One of the reasons I think ultrapowers are interesting is the following corollary of Łoś's theorem:
Let $V$ be a relational structure and $^*V$ an ultrapower of $V$. Then a first order statement about $V$ is true if and only if the corresponding statement for $^*V$ is true, where the relations $R$ on $V$ are replaced by their enlargements $^*R$.
This suggests the following question: what construction should replace the ultraproduct if I want a similar result for 2nd or higher order statements? A little googling suggests that a book by van Benthem called Modal Logic and Classical Logic might contain an answer, but I don't have access to a copy.
Best Answer
Look.
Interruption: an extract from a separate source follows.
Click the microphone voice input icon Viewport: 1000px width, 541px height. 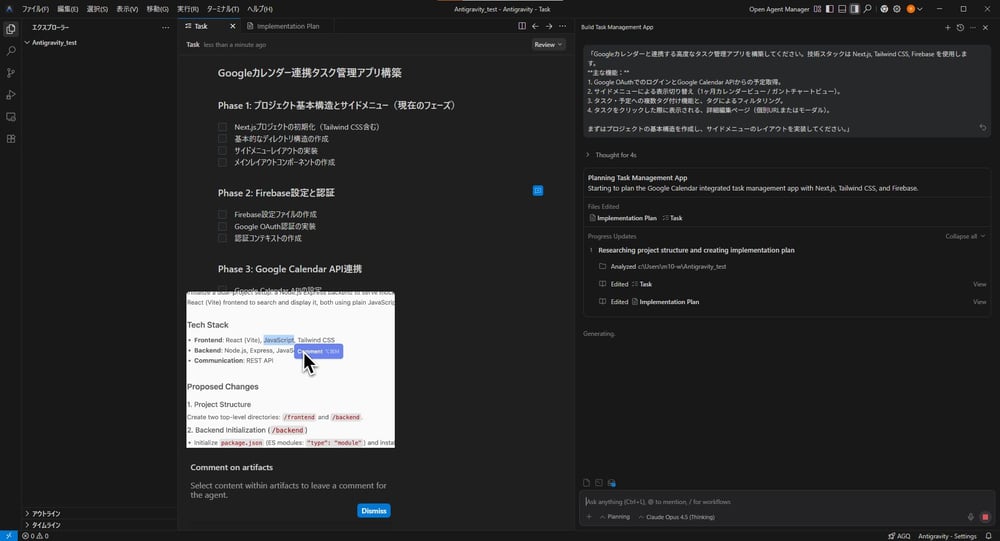[970, 517]
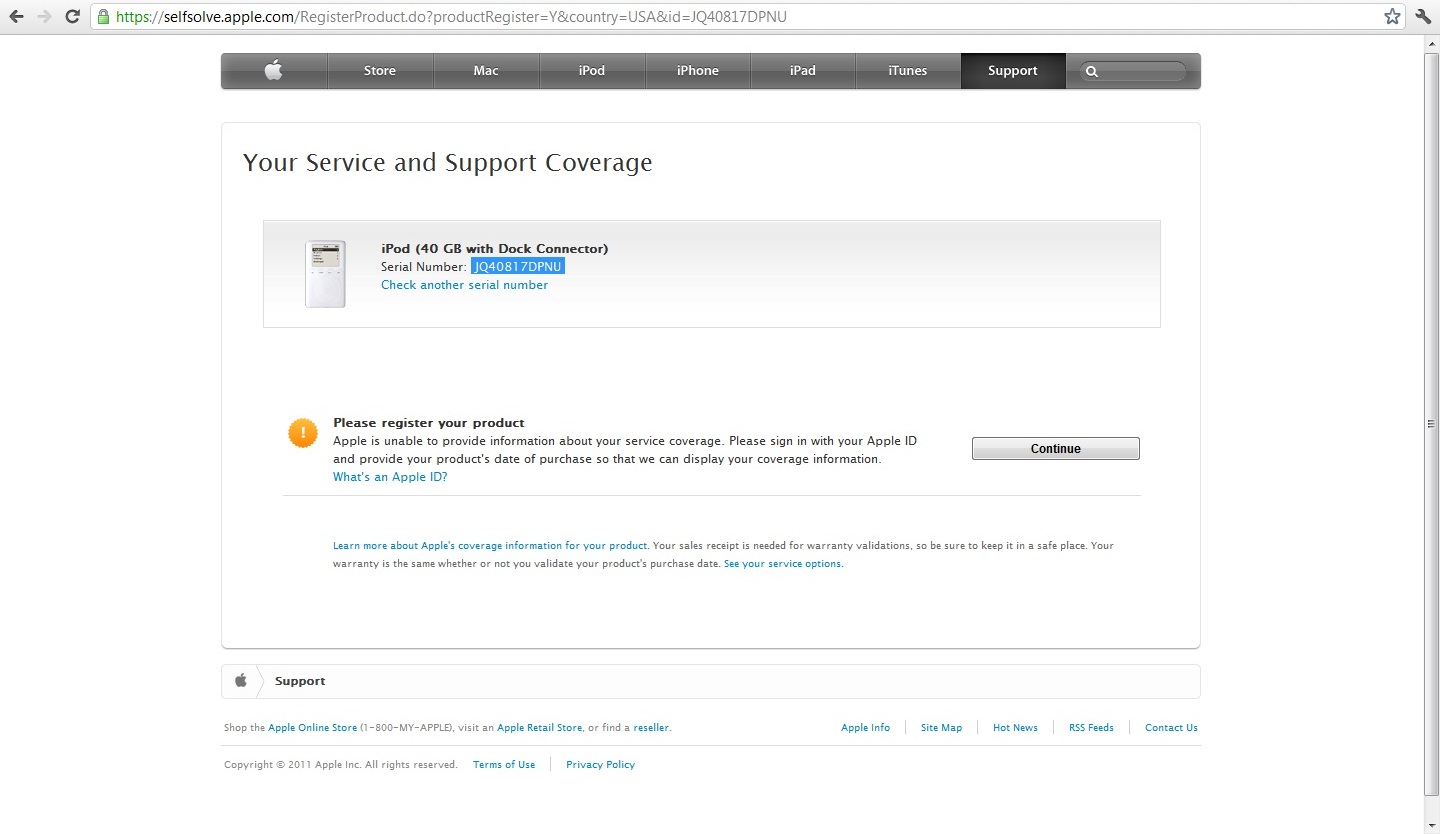Go to the iTunes section
The width and height of the screenshot is (1440, 834).
[908, 71]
Suppose you take an infinite sequence of sets $ A_0, A_1, A_2, \dots $ (with no structure apart from equality, that is, no relations or functions), such that $ A_n $ has $ n $ elements. If you take a ultraproduct of these sets (using a non-principal ultrafilter over their indices), can the product be a finite set? No, because for any natural number $ n $, all but finite of these sets have more than $ n $ elements, and ther being more than non-equal $ n $ elements is a first-order property, so this same property must be true for the ultraproduct as well, so the product has more than $ n $ elements for any natural number $ n $. So far, so good.
But now suppose you could take some kind of advanced ultraproduct of these sets that keeps not only the first order statements but all second order statements that are true in the majority of the sets. But there being only finitely many elements is a second order statement, so this advanced ultraproduct would have to be finite as well, because all the sets are finite. This is, in simple terms, why you can't have such a generalization of ultraproducts.